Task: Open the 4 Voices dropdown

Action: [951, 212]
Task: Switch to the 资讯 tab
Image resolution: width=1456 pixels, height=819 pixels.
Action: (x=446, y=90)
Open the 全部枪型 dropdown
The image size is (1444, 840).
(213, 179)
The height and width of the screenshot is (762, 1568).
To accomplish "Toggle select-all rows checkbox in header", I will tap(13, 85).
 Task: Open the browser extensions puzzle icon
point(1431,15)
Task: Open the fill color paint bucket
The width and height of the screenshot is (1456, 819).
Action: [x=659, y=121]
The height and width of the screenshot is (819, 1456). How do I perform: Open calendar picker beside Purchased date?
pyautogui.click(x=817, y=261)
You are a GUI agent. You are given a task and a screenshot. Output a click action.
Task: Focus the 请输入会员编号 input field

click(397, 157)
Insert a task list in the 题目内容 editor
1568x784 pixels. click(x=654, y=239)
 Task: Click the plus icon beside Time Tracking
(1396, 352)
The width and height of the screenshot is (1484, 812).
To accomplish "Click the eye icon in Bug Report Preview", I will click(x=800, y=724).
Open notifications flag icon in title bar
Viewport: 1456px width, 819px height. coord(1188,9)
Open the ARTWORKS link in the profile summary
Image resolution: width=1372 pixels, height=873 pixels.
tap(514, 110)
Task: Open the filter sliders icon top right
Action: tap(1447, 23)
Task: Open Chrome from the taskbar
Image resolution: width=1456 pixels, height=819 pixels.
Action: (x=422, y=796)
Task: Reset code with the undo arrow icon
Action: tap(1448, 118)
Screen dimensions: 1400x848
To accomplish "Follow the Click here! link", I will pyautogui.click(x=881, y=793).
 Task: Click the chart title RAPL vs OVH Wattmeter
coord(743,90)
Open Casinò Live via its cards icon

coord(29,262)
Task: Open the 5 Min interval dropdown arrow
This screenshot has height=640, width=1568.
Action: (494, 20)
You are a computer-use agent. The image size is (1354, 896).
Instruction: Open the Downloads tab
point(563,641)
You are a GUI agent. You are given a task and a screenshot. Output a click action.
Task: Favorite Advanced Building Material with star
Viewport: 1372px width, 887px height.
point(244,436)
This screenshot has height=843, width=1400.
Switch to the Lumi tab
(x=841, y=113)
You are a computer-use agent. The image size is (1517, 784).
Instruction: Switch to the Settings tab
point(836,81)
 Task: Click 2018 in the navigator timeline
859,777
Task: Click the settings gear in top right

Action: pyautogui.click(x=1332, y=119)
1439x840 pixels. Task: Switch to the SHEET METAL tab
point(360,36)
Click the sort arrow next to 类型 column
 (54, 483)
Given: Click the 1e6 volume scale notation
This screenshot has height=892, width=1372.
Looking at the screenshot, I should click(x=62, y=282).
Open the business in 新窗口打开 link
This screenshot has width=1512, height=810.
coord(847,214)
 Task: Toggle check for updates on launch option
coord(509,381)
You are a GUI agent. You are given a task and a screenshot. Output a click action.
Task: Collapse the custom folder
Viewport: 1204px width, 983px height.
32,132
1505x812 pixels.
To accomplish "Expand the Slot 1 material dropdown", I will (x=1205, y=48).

================================

__ABOUT THIS TASK__: Return all of the data exactly as it reads.

__EXERCISE OUTPUT__:
Task: Open the 4 Voices dropdown

Action: [951, 212]
Task: Switch to the 资讯 tab
Image resolution: width=1456 pixels, height=819 pixels.
Action: (x=446, y=90)
Open the 全部枪型 dropdown
The image size is (1444, 840).
(213, 179)
The height and width of the screenshot is (762, 1568).
To accomplish "Toggle select-all rows checkbox in header", I will tap(13, 85).
 Task: Open the browser extensions puzzle icon
point(1431,15)
Task: Open the fill color paint bucket
The width and height of the screenshot is (1456, 819).
Action: [x=659, y=121]
The height and width of the screenshot is (819, 1456). How do I perform: Open calendar picker beside Purchased date?
pyautogui.click(x=817, y=261)
You are a GUI agent. You are given a task and a screenshot. Output a click action.
Task: Focus the 请输入会员编号 input field

click(397, 157)
Insert a task list in the 题目内容 editor
1568x784 pixels. click(x=654, y=239)
 Task: Click the plus icon beside Time Tracking
(1396, 352)
The width and height of the screenshot is (1484, 812).
To accomplish "Click the eye icon in Bug Report Preview", I will click(x=800, y=724).
Open notifications flag icon in title bar
Viewport: 1456px width, 819px height. coord(1188,9)
Open the ARTWORKS link in the profile summary
Image resolution: width=1372 pixels, height=873 pixels.
tap(514, 110)
Task: Open the filter sliders icon top right
Action: tap(1447, 23)
Task: Open Chrome from the taskbar
Image resolution: width=1456 pixels, height=819 pixels.
Action: (x=422, y=796)
Task: Reset code with the undo arrow icon
Action: tap(1448, 118)
Screen dimensions: 1400x848
To accomplish "Follow the Click here! link", I will pyautogui.click(x=881, y=793).
 Task: Click the chart title RAPL vs OVH Wattmeter
coord(743,90)
Open Casinò Live via its cards icon

coord(29,262)
Task: Open the 5 Min interval dropdown arrow
This screenshot has height=640, width=1568.
Action: (494, 20)
You are a computer-use agent. The image size is (1354, 896).
Instruction: Open the Downloads tab
point(563,641)
You are a GUI agent. You are given a task and a screenshot. Output a click action.
Task: Favorite Advanced Building Material with star
Viewport: 1372px width, 887px height.
point(244,436)
This screenshot has height=843, width=1400.
Switch to the Lumi tab
(x=841, y=113)
You are a computer-use agent. The image size is (1517, 784).
Instruction: Switch to the Settings tab
point(836,81)
 Task: Click 2018 in the navigator timeline
859,777
Task: Click the settings gear in top right

Action: pyautogui.click(x=1332, y=119)
1439x840 pixels. Task: Switch to the SHEET METAL tab
point(360,36)
Click the sort arrow next to 类型 column
 (54, 483)
Given: Click the 1e6 volume scale notation
This screenshot has height=892, width=1372.
Looking at the screenshot, I should click(x=62, y=282).
Open the business in 新窗口打开 link
This screenshot has width=1512, height=810.
coord(847,214)
 Task: Toggle check for updates on launch option
coord(509,381)
You are a GUI agent. You are given a task and a screenshot. Output a click action.
Task: Collapse the custom folder
Viewport: 1204px width, 983px height.
32,132
1505x812 pixels.
To accomplish "Expand the Slot 1 material dropdown", I will (x=1205, y=48).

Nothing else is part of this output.